Apparently her hunch was accurate, as the Tory Burch brand rapidly rose in the ranks as a fixture in the industry and shelves of major mass retailers like Nordstrom and Bloomingdales. "[The Tory Burch] aesthetic [is] refined yet accessible, infused with bold color and global influences that result in designs that feel both classic and modern," says Erica Russo, vice president and fashion director of accessories and beauty at Bloomingdale’s in an email interview with The Zoe Report. "Tory has always been influenced by her stunning mother who traveled the world and had fantastic taste, and that personality and care come through in her designs. Her key customer spans ages and continents, is multifaceted, ever-evolving, and follows fashion and design."
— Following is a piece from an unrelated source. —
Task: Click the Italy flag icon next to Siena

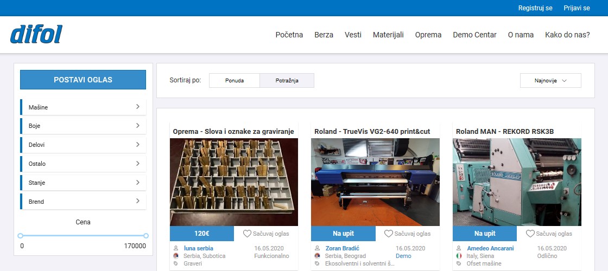Action: point(459,256)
In 2008, Burch received the Council of Fashion Designers of America award for Accessories Designer of the Year. And less than 10 years after its initial launch, the company was valued at just under $3.5 billion, adding Burch to Forbes' World's Billionaires list in March of 2013. "Tory started her business with some must-have styles (the tunic, the ballet flat) and over the years, it has evolved into a true global lifestyle brand," says Russo. "I’ve also seen Tory grow with her brand, and her example as a female entrepreneur has been inspiring, especially seeing her pass that on and make a difference in other women’s lives with The Tory Burch Foundation."
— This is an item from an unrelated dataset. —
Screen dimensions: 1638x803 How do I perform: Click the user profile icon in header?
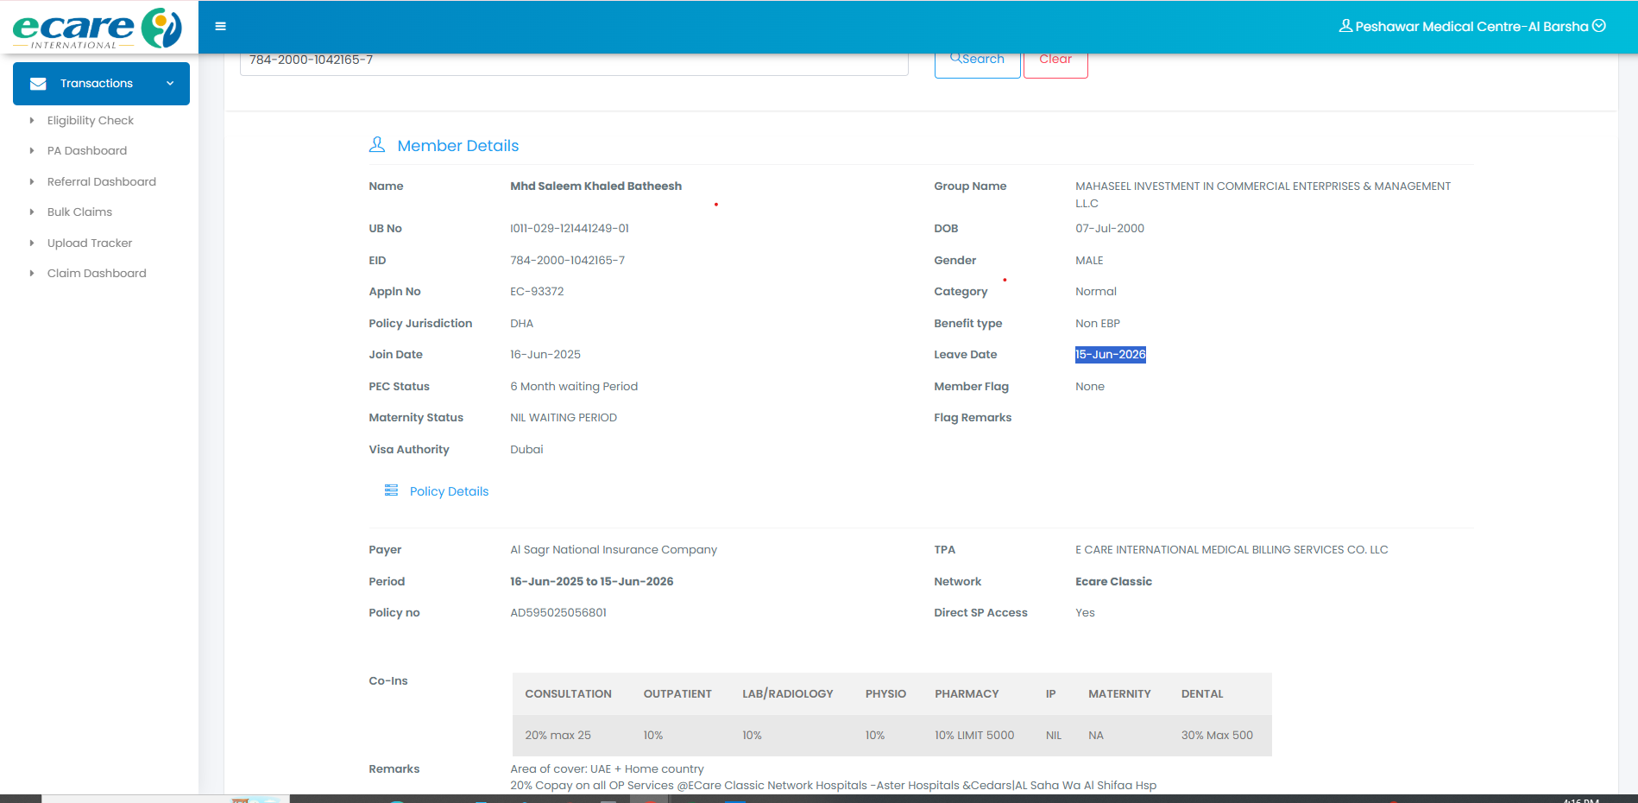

Burch developed her namesake organization in 2009 as a means to give female entrepreneurs a leg up in developing their own enterprises via programs and initiatives that include, but are not limited to, access to capital, education and mentoring opportunities, and entrepreneurial education. "I'm most interested in challenging the double standard that exists around ambition and the negative connotations associated with ambitious women," says Burch. "Women who want to achieve, who are tough at the negotiating table and are straightforward communicators are punished for the exact same qualities their male counterparts are praised for. That is simply unacceptable." To date, the foundation has distributed more than $57 million in affordable loans to 3,500 female entrepreneurs through its Capital Program with Bank of America.
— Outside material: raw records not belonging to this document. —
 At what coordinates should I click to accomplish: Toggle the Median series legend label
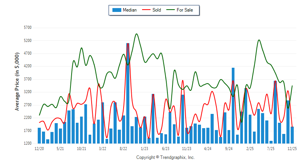tap(130, 10)
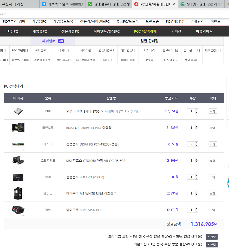Open the 이용가이드 menu item
The height and width of the screenshot is (249, 229).
click(x=204, y=31)
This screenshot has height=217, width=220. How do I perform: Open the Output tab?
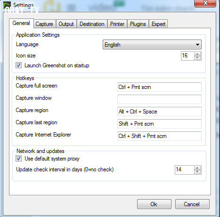[x=66, y=24]
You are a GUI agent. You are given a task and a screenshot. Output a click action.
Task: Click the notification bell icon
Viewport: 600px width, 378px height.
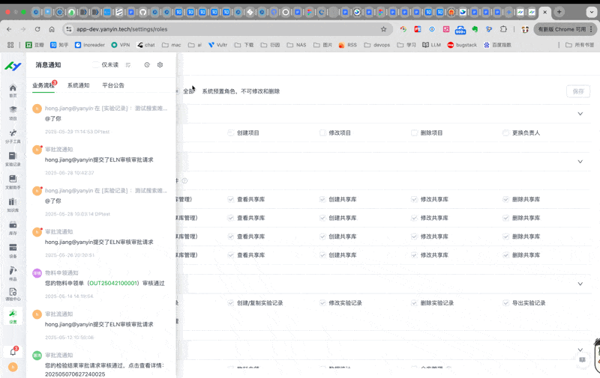point(13,351)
In an effort to promote more conversation around said existing negative connotations about forward-thinking businesswomen, Burch launched her Embrace Ambition Summit, which features high-profile guests and speakers to spark inspiration — and, hopefully, a new regime of female entrepreneurs. "We had some amazing speakers this year, from trailblazers like Gloria Steinhem to the next generation of leaders, such as 24-year-old Tiera Fletcher," says Burch of the 2020 summit, which took place March 5. "She’s an aerospace engineer and co-founder of Rocket With The Fletchers, a non-profit that promotes STEM programs in underrepresented communities. We are interested in people who go against the grain and challenge unconscious bias in their daily lives."
She's also interested in silencing the naysayers and skeptics many young businesswomen often face, which Burch experienced firsthand when she first launched the Tory Burch brand. "One of the best pieces of advice I ever received is from that time — my parents told me to think of negativity as noise and to tune it out," she says.
And that's exactly what she's doing as she continues to tackle each new season with the same focus as her very first. "I have always been obsessed with the concept of reinvention," she says. "Every season, we are pushing ourselves forward while staying true to who we are. I think it’s about exploring different facets of your brand identity with authenticity, creative integrity, and intellectual curiosity."